Slashdot Mirror


Remote Root Exploit In lsh

skookum writes "After last week's OpenSSH patch-fest, a lot of people suggested GNU lsh as a replacement. Unfortunately, it seems that the lsh team has recently discovered a heap overflow bug of their own that can lead to compromise. An exploit was posted to BugTraq two days ago. Happy patching."

5 of 445 comments (clear)

  1. That's it by Anonymous Coward · · Score: 5, Funny

    I am switching to a vendor, who takes security seriously. Enough of this patching crap.

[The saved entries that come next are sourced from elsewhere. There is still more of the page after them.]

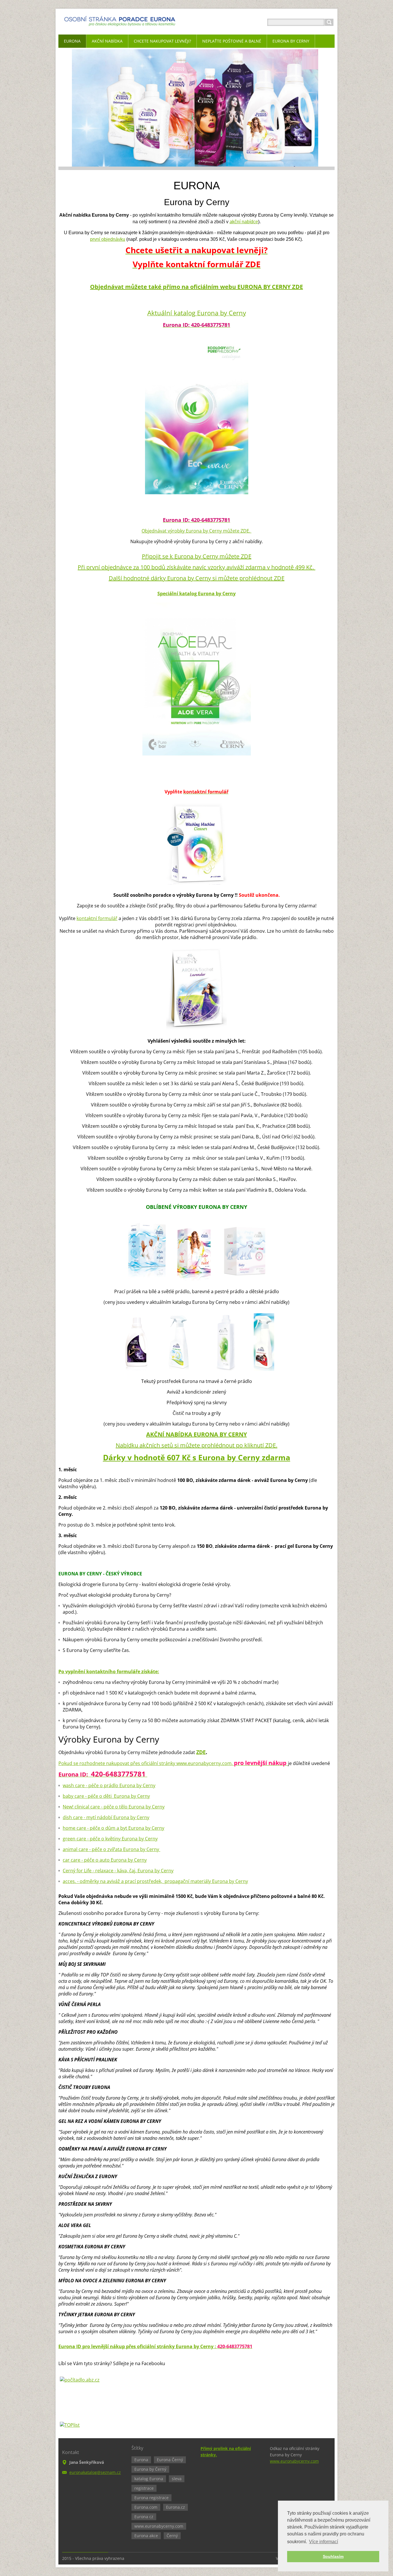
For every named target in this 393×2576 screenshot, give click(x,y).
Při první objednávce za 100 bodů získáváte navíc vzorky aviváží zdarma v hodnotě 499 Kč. (196, 567)
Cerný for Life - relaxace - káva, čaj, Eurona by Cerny (118, 1870)
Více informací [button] (323, 2541)
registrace (144, 2488)
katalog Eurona (148, 2478)
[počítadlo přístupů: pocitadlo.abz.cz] (79, 2380)
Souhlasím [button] (333, 2556)
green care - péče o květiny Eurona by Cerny (110, 1838)
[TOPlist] (69, 2425)
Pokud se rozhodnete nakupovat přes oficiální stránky (117, 1763)
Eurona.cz (175, 2507)
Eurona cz (143, 2516)
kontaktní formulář (97, 918)
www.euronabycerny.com (204, 1763)
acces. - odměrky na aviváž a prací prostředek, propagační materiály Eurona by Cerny (155, 1881)
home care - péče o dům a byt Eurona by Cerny (113, 1828)
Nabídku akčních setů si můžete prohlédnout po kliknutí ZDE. (196, 1445)
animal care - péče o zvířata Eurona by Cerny (111, 1849)
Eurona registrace (151, 2497)
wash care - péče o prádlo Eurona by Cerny (109, 1785)
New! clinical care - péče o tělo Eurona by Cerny (114, 1807)
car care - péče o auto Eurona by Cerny (105, 1860)
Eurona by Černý (150, 2469)
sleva (177, 2478)
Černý (172, 2535)
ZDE (201, 1752)
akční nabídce (244, 221)
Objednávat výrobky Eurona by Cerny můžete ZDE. (196, 531)
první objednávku (107, 239)
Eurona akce (146, 2535)
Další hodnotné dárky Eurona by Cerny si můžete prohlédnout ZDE (197, 578)
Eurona (141, 2459)
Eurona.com (145, 2507)
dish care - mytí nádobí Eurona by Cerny (106, 1817)
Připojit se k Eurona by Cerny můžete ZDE (196, 556)
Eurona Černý (170, 2459)
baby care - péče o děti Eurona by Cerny (106, 1796)
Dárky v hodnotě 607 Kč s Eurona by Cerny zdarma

  2. That is it I quit by Anonymous Coward · · Score: 5, Funny

    Between MS worms, SSH, and this I am throwing down my keyboard...

    Oh wait is that a new slashdot article?

    I might be able to get first post...

  3. Re:Another forum for bashing Microsoft by UserGoogol · · Score: 5, Funny
    And this, my friends, is why software should never be popular. Use OpenBSD!

    Warning. The preceeding has been detected by Slashdot to contain sarcasm. OpenBSD is, of course, wonderful. Unlike those commies using FreeBSD.
    --The Management

    --
    "Never attribute to malice that which can be adequately explained by stupidity." -- Hanlon's Razor
  4. Re:Can someone explain to me why.. by lcs · · Score: 5, Informative

    I, like the author of lsh, is a member of the same
    computer society, Lysator, and I happen to remember
    reading about the early lsh developments.

    It was started in August 1998, and that's as far
    as I know, several months if not years before
    OpenSSH was started.

  5. Re:Telnet by TomV · · Score: 5, Insightful

    Why the hell not? Good bridges are the ones that don't fall down

    That's not the same as saying that good bridges have no faults. Bridges are built with a large safety factor. A large amount of the steel wire in the Brooklyn Bridge cables is hideously substandard, slipped in there by a currupt subcontractor. But because the safety factors were in place, even though the cables are probably about 5/6 as strong as they were designed to be, because they were designed to be 4 times as strong as strictly necessary, the Brooklyn Bridge is still there today. They paid for a lot more steel than strictly necessary, but they were proved right to have done so.

    The bridge is Verifiably Strong Enough, but it certainly isn't Fault-Free. It was a product of defensive engineering, and software containing the inevitable bugs can be made much safer by taking a defensive approach to programming. It's better not to have an out-of-bounds situation at all, but that's no reason not to do bounds-checking wherever an OOB might pose a hazard. Yes it costs money to code all those extra checks, but that's what engineers do in most other disciplines.